Y: " Yeah I am just back frm a movie with the airtel CEO".
X : "Ok yaar seriously , we dont find you spending long hours roaming around the hostel , on phone with that shy smile pasted on your face .Is everything fine ? "
Y : "Yeah life is beautiful.I messed up things between me and her."
X (with the expression Ramsay brothers would love to capture) : Oh shit.Shit shit shit. How did this happen ? "
Y:"Angelina Jolie proposed to me and I left her."
X : "Its ok man. Just come to my room some time. A chilled beer and you would feel better."
Y : "I feel fine. And I don't drink."
X (Ramsay brothers’ expression recreated): "you dont still! You are a kid! And after what you have been through, you have to drink!”

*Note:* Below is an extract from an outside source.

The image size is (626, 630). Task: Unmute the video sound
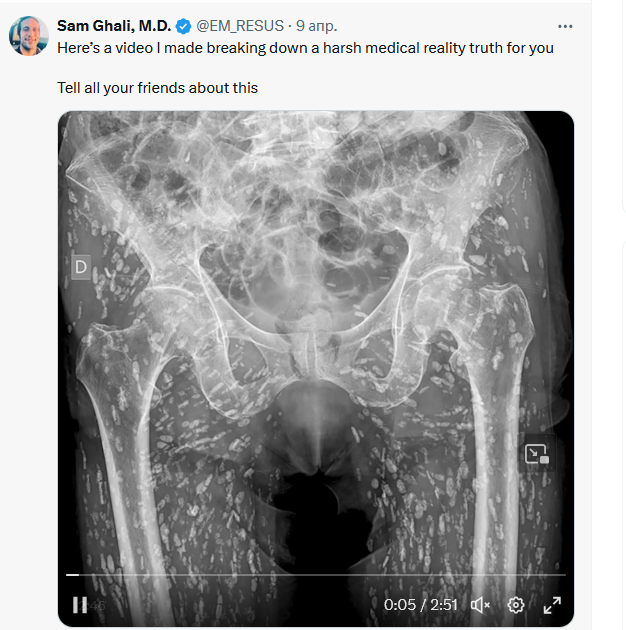pyautogui.click(x=480, y=605)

Oh,now I can see real dark clouds through the window .Baras Jaa pyaare Megha .( Non Hindi guys : Shed some water dear cloud ).
A couple of days earlier , as me and a friends were returning after mocking a quiz , god decided to pee .It started to rain. Since no umbrella company's distribution channel reached the spot where we were caught, we had to run towards the library and get in there. I have watched a lot of hindi movies over my years. Escape the rain on a stormy evening and take shelter in a big ancient looking construction, there is a 72% chance you shall be greeted by a shaky lamp wielding "Ramu Kaka" who has been dead for the last twenty or so years. But not being in a movie, it’s a mournful documentary(I think there are no happy documentaries), I was greeted by a grumpy watchman who looked at me like I was trying to smuggle three surface to air missiles and a couple of rifles into the library.(picked from an older post of mine)
Shame of Hunger:
The gourmet at mess provides enough opportunity to local and global players in food and beverage catering business (restaurant ka aisa naam suna hai kabhi) to burn a hole into students’ pocket as per their capabilities. While a few lucky ones have been eating a cheese burst pizza with oodles of toppings every day, few deprived are supposed to burp after chewing on fingernails.
I dont wanna actually get drunk and grab my professor by his collar and shake him and yell "Why did you give me a C- , sir!!!."I dont wanna get drunk and grab the guy downstairs and shake him and yell "Why do you charge money from me when I take something from you , buddy ?? "
I may have missed something. There may be something great hidden within that bottle. A lotta people drink , and they feel good about it. My dad does not drink , most guys at institute(which is in dry state) drink , my uncle who spent 11 days in hospital with a liver problem due to drinking drinks, a lot of girls drink and Devdaas(and missed Aishwarya) drank. So something has to be there. And if there is, I can always lie to my mom.I can actually drink without letting her know. Then I may not spend the next hostel party walking around campus and writing some nonsense, while drunken guys go around ripping shirts, falling off tables and kissing each other. Any purpose drinking? Hic.Hic.
Need to wash off clothes now and clean my room and may be I am win the treasure hunt to win my lost spectacle!